Winnipeg Free Press - PRINT EDITION
End supply management for the right reasons
Canada's invitation to join the Trans-Pacific Partnership in recent weeks has led to a debate around the future of supply management. Some have suggested that consumers will finally have access to more affordable food products like milk and eggs.
Prices for food which are affected by supply management have increased significantly in recent years. Multiple reports have shown over the years that Canadians consistently pay at least 30 per cent more for milk than most countries in the world. Quebec is in worse shape, since it regulates prices at retail. Canadians also take a financial hit in the purchase of several dairy products, eggs and poultry.
Compared to other countries, though, supply management has given Canadian consumers stable, and most importantly, predictable prices for more than 40 years. To suggest that milk and eggs will be cheaper without supply management is highly speculative. If anything, by ending our trade-distorting scheme, prices will likely vary more and could go either way.
The most important wild card, of course, is the United States.
Since Americans have been operating under free-market rules for decades, farms in the U.S. are much more efficient. The U.S. could simply alienate our supply-managed sectors overnight. Such dominance could jeopardize our food sovereignty and allow American-based processors to control Canadian market conditions.
An impending price war over the short term could lead to perhaps higher prices in the future. It's a highly improbable scenario, but possible nevertheless.
Many experts often compare Canada with Australia, New Zealand, Korea and the United Kingdom, all of which ended their own supply-management schemes years ago. Yet Canada can hardly be compared to these countries since it is situated just north of the current No.1 economy in the world.
Other pressures upwards may emerge over time. Because of China and other emerging markets where many consumers are developing a taste for dairy products, many pundits expect the market for these products to remain robust. There has been a fundamental change in supply and demand for food internationally, which has pushed prices to their current high levels.
New Zealand and Australia have reaped the benefits over the last decade. The downside is that while these prices are good for food exports, some consumers in exporting economies have felt the effects of this in their shopping carts. Domestic prices have gone up since processors are lured towards international markets.

**Entries shown:**
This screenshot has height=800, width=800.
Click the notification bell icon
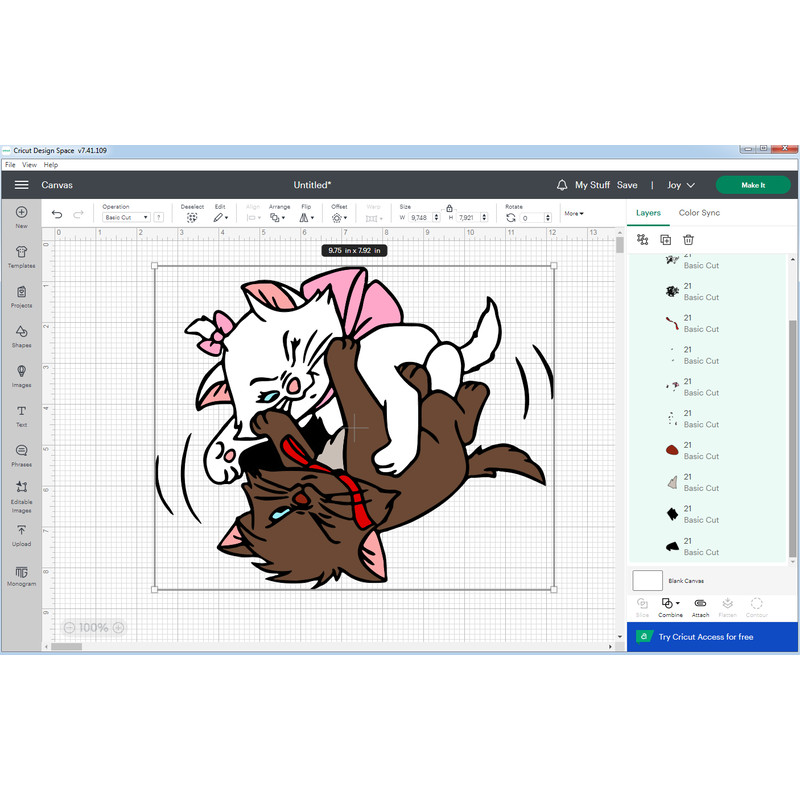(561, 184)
* * *
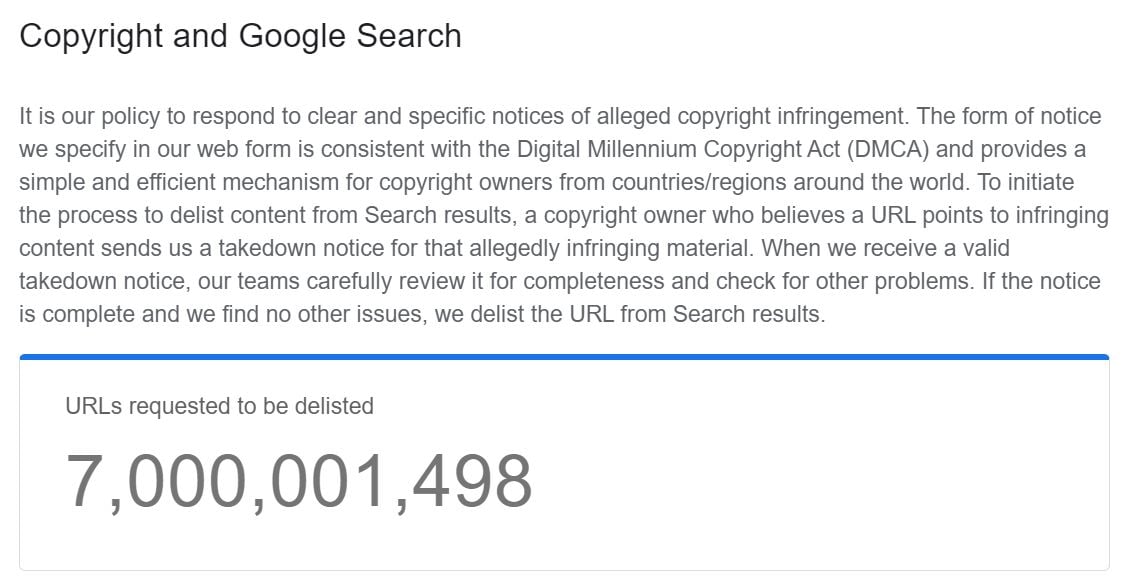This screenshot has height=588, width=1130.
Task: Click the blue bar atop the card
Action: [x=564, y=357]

**Work instructions:** Output the part of the supply management piece that begins at the words "New Zealand and" and stops after "towards international markets.", copying it character for character. The items have nothing to do with the supply management piece.

**Expected output:**
New Zealand and Australia have reaped the benefits over the last decade. The downside is that while these prices are good for food exports, some consumers in exporting economies have felt the effects of this in their shopping carts. Domestic prices have gone up since processors are lured towards international markets.